§ DATA SHOWN
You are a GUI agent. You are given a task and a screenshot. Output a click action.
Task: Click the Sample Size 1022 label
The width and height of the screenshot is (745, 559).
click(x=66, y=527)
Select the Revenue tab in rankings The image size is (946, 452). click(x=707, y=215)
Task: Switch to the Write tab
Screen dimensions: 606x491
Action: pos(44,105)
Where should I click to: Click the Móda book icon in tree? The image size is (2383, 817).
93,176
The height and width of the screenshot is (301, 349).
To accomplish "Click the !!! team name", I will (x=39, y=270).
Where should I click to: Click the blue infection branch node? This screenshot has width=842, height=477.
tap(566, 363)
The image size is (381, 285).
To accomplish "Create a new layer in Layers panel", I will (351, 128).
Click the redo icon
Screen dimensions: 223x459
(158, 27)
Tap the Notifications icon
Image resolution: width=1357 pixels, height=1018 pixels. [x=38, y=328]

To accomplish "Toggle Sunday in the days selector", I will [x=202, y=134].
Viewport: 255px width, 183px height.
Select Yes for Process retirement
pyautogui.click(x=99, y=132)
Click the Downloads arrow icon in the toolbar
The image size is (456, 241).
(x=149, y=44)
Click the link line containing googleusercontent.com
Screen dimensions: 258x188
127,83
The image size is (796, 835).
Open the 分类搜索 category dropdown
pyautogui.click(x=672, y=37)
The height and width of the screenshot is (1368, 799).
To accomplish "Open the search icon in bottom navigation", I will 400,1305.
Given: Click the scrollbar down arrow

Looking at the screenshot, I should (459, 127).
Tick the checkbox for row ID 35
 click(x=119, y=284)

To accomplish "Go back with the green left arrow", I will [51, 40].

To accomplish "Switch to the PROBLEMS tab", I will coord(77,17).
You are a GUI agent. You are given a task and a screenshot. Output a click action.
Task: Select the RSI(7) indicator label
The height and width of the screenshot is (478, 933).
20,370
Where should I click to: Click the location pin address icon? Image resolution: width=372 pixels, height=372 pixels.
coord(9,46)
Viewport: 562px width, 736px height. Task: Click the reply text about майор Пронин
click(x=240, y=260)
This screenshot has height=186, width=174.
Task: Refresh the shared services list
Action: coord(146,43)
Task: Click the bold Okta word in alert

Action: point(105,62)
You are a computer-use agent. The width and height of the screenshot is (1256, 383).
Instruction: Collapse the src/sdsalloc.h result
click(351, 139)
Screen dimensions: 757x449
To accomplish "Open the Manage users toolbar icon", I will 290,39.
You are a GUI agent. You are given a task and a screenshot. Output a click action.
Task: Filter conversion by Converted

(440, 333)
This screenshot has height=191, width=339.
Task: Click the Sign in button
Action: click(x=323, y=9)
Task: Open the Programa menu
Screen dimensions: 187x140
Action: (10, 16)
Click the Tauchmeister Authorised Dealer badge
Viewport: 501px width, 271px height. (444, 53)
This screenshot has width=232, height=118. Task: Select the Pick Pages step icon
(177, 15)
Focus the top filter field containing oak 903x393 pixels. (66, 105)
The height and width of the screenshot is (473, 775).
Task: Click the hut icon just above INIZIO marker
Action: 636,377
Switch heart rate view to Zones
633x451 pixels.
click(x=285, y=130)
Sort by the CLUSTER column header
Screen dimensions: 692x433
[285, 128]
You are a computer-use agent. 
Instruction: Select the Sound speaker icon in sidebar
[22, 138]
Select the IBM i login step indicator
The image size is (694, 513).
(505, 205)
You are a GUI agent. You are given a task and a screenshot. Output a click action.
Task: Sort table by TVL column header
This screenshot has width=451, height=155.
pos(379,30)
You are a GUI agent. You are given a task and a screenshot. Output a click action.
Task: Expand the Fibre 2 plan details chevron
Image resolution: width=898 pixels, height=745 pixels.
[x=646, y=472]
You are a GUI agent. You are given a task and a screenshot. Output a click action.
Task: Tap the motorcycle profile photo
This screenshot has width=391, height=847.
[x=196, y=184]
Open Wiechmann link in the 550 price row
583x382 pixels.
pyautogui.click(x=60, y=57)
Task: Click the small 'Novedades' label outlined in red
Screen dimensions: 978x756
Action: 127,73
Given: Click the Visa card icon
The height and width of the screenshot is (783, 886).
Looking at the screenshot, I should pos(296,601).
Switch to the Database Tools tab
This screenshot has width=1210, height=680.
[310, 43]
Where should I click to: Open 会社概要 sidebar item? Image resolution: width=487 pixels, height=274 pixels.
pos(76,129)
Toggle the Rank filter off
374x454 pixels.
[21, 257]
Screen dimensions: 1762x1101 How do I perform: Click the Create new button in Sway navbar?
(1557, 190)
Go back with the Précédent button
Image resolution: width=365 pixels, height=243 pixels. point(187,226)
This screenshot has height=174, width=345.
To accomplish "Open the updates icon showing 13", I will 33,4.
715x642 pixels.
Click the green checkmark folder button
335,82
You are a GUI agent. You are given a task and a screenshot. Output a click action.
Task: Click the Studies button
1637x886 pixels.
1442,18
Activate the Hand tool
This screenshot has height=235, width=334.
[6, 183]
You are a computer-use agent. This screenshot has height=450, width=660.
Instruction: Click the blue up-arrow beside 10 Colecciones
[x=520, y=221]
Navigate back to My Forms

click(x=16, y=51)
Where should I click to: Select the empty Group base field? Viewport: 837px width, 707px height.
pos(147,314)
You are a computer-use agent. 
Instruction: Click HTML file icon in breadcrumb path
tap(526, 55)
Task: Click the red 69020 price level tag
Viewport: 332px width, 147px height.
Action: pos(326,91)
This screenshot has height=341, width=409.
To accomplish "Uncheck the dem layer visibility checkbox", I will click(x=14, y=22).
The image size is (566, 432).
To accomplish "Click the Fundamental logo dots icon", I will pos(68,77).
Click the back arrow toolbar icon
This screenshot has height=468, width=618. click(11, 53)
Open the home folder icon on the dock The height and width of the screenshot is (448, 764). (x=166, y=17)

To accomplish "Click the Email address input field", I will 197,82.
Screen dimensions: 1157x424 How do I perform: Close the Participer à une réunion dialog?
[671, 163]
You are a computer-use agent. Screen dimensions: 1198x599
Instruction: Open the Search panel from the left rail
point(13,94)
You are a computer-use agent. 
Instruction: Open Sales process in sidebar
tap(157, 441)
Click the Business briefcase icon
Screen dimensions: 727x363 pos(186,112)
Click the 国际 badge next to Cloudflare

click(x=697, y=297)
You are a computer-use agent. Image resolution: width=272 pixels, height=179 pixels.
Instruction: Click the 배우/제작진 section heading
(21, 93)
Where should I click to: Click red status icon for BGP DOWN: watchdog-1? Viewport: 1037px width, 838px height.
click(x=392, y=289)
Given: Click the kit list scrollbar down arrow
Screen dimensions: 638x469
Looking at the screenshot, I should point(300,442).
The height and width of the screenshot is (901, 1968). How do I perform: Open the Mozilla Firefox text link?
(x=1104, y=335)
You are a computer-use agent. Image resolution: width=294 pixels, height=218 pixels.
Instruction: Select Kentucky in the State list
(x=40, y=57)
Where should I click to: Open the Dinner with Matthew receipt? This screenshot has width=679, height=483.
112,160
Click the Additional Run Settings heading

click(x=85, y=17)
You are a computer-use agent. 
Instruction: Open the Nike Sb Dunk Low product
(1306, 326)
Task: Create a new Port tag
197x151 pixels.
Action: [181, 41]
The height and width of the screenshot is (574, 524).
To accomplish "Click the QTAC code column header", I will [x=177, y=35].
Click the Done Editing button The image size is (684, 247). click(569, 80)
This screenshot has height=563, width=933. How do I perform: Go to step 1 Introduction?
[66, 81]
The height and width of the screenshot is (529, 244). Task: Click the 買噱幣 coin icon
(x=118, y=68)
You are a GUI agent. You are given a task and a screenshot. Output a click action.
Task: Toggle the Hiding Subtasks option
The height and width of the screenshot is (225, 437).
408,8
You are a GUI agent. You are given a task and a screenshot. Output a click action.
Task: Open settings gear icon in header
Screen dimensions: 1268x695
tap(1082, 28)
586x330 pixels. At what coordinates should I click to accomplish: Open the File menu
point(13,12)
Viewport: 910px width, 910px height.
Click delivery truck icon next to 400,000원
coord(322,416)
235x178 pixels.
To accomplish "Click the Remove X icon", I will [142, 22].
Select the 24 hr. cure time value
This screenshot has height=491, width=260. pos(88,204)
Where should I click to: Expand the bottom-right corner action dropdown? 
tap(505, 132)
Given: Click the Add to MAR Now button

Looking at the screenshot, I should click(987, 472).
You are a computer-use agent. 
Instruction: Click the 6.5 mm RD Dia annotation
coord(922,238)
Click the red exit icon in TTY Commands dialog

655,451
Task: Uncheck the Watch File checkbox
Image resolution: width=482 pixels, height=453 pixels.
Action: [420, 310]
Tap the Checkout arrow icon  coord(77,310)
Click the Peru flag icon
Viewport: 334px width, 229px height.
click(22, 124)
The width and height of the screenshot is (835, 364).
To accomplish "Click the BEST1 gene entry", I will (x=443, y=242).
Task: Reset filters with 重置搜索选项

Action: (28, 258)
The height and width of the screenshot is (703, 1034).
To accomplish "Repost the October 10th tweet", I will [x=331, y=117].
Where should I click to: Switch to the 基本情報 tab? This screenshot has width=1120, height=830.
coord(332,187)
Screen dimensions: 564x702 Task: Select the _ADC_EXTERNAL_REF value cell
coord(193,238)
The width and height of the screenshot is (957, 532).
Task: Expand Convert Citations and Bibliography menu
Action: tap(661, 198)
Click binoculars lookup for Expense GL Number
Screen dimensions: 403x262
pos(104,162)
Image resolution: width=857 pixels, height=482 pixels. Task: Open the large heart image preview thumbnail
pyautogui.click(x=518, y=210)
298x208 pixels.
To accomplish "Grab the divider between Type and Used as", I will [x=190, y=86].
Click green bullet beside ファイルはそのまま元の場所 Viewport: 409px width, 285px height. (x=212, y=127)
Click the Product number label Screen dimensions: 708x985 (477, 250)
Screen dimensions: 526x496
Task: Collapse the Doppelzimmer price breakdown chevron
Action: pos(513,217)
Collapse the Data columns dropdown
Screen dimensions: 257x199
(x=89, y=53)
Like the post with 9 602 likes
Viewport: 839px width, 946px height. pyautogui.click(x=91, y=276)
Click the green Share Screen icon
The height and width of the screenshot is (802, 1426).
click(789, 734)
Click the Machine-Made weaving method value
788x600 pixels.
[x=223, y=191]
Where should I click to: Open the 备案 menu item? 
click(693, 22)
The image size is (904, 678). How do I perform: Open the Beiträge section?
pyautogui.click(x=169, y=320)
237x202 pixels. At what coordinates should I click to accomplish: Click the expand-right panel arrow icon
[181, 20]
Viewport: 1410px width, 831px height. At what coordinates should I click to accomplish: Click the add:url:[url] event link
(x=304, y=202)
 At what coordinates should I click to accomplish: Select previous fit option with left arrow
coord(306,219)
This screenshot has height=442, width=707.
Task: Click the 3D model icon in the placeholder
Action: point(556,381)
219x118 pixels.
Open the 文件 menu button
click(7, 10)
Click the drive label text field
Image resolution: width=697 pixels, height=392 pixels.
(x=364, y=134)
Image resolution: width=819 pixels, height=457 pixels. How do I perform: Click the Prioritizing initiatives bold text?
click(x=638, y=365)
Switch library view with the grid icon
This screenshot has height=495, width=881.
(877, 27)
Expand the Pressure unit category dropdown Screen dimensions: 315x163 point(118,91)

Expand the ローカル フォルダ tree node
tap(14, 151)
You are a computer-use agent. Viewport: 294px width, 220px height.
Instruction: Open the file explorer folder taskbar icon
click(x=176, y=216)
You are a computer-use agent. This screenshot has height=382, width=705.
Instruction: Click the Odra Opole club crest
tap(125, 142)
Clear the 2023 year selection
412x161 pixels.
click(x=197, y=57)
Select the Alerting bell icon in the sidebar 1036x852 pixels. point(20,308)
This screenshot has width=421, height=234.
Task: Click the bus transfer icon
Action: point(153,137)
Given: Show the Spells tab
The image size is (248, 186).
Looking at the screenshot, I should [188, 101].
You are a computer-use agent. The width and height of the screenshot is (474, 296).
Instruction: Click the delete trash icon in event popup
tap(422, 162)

§ TASK INSTRUCTIONS
Where the word "indicator" shows up in a line of the listing, return that line.

§ RESULT OF THE EXERCISE
Task: Select the RSI(7) indicator label
Select the IBM i login step indicator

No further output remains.